Notably, the Pandemic recovery process has been tilted heavily towards the goods sector in which commodities are vital inputs. Solid growth in manufacturing and industrial production has lent support to base metals.
This recovery has been met with growing supply bottlenecks and capacity constraints across supply chains, including commodities. For instance, shipping costs had spiked amid rising capacity constraints. The demand outlook for Alberta oil, however, has not recovered yet to its pre-pandemic levels. Meanwhile, U.S. natural gas production has declined from its pre-pandemic peak. But growth in LNG export capacity has helped partially alleviate the supply glut in North
American markets. La Nina, Latin American harvest concerns, and the delayed impact of a flawed U.S. harvest in 2019 tightened soybean and corn markets in food production. Canada, which imports fruit and vegetables from California, is set to see higher prices in Canadian supermarkets for these staples due to supply chain issues and higher cross-border transportation costs. Meat prices have also risen as animal feed prices have also risen. Commodity markets have been in full swing this year. Evidence suggests that recent movements have been spurred by short-term demand and supply imbalances, lifted further by an increased speculative appetite for the sector. It’s still early days. While there is no early-2000s-style supercycle yet, there is certainly scope for an extended run in some areas of the commodity complex in the next decade.

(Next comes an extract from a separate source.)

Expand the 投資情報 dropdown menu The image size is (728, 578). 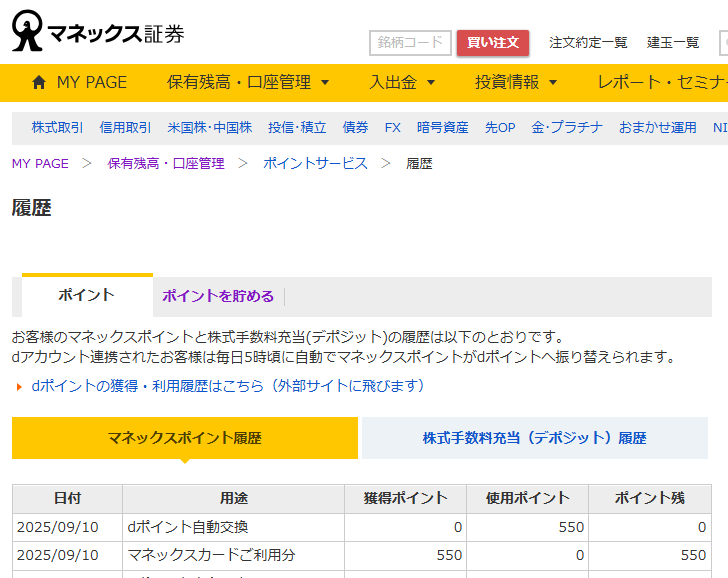pyautogui.click(x=516, y=82)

In an interview with CBC On-Line, Amy Peng, associate professor at Ryerson University’s department of economics in Toronto, said she
expects to see rising inflation prices for many products to continue to increase because of supply chain challenges. “We wish there is a button or a lever so when the economy shuts down, we can just push the button, and the economy returns. But the problem is this restart is actually difficult because there are global logistic problems.”
Inflation has remained close to the Bank of Canada’s target of two percent. However, some experts anticipate it could temporarily rise to three percent because of rising commodity and energy prices, such as lumber, metals, and oil. Food and home prices have increased, while clothing and recreation costs have fallen. It is expected it will take between 12 and 24 months for the supply chain to return to normal, and by then, the higher prices could become the new standard.
Sources: Statscan, CanadaConstruct housing, CBC On-Line, Bank of Canada, Government of Canada energy regulator. Report authored by Dalhousie University, University of Guelph, University of Saskatchewan, and University of British Columbia.